(Collection entries)
▬▬▬▬▬▬▬▬▬▬
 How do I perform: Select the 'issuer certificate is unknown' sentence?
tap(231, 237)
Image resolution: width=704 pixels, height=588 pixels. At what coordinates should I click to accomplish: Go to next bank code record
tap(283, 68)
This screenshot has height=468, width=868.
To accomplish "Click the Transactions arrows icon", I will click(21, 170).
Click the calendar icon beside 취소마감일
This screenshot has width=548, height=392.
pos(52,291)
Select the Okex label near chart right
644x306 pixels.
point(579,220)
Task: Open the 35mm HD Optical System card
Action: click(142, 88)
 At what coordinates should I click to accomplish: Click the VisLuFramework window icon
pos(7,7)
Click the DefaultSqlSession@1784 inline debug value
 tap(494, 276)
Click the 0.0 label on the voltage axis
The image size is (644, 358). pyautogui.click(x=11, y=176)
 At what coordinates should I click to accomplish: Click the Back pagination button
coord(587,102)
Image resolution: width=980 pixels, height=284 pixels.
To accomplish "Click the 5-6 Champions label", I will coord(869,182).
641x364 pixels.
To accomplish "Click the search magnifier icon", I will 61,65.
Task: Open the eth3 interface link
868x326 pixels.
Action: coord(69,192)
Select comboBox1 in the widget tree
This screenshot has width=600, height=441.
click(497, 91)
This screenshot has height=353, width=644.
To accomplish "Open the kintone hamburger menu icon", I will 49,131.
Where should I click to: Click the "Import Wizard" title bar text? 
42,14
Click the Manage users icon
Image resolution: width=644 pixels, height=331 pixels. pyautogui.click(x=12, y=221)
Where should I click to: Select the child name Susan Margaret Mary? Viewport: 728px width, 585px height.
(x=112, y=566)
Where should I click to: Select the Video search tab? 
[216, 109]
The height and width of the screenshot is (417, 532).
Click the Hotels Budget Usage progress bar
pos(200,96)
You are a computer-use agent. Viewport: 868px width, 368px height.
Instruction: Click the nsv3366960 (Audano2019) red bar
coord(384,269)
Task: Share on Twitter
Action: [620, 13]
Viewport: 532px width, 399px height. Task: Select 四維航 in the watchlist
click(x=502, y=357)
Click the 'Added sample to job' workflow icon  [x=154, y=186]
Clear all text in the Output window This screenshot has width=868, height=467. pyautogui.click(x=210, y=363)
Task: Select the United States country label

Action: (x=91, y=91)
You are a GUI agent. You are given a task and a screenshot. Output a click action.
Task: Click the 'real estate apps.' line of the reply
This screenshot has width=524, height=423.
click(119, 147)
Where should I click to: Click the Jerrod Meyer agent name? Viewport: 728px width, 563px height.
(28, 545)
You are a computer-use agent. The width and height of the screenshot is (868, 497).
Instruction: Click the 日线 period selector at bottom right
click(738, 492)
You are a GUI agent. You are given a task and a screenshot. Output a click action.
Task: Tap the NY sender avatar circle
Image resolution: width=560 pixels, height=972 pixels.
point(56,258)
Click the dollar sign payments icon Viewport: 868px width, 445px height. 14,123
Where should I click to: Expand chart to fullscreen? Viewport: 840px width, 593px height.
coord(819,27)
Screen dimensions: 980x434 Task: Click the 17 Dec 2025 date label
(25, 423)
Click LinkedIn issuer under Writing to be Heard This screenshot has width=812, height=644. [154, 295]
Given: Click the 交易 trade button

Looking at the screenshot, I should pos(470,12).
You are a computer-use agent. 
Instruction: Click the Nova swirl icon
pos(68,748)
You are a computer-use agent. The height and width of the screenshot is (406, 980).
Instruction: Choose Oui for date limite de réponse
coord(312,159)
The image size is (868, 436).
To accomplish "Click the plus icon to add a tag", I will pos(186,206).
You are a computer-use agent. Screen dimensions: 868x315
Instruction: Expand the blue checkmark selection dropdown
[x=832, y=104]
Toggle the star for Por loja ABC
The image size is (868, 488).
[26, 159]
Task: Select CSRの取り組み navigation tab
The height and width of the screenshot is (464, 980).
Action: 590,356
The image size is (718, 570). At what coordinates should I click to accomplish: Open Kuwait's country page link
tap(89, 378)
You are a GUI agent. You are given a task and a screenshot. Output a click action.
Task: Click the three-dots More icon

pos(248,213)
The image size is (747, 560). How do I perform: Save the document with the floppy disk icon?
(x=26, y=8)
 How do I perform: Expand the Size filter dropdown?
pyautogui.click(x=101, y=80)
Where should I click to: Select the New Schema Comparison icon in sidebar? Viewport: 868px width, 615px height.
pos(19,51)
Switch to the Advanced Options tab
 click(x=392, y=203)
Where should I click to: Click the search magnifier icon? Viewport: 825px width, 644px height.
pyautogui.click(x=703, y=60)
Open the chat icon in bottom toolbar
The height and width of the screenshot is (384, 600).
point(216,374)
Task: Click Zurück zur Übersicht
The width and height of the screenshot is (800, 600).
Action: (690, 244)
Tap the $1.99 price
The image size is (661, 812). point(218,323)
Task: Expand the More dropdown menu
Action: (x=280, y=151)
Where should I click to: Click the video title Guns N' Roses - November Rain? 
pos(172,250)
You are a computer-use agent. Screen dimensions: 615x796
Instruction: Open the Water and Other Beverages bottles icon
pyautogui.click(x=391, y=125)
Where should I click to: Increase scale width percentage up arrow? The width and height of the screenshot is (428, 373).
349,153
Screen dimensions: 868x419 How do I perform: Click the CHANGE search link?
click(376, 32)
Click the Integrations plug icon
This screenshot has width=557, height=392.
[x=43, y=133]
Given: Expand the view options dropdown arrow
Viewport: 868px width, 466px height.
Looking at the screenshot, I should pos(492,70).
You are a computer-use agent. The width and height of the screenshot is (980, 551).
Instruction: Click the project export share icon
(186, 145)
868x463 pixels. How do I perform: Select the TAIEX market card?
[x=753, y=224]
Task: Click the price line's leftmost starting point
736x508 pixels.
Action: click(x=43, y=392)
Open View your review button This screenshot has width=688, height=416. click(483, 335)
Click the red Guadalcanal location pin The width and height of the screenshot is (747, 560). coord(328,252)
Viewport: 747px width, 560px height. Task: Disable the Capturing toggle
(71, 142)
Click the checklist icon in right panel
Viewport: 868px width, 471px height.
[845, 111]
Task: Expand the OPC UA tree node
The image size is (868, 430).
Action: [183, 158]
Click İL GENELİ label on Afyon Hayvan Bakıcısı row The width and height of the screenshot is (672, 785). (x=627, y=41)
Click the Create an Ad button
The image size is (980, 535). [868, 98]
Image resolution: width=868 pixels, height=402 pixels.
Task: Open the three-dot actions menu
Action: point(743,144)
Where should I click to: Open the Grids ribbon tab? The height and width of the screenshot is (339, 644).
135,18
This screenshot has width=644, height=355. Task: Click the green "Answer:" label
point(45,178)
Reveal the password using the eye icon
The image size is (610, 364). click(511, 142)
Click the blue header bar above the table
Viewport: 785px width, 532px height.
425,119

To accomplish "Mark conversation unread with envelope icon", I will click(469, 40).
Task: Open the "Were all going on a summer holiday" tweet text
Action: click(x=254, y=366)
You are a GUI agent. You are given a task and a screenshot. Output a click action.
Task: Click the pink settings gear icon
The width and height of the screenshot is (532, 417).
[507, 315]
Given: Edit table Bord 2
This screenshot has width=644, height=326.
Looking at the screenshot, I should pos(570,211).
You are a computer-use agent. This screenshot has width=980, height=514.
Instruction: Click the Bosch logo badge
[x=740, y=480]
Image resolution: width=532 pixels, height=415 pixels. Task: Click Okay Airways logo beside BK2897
▬▬▬▬▬▬▬▬▬▬
→ WHAT NEEDS TO BE DONE
Search the data above for the string "beside" and report each line that holds it.

→ SOLUTION TO THIS EXERCISE
Click the calendar icon beside 취소마감일
Image resolution: width=532 pixels, height=415 pixels. Task: Click Okay Airways logo beside BK2897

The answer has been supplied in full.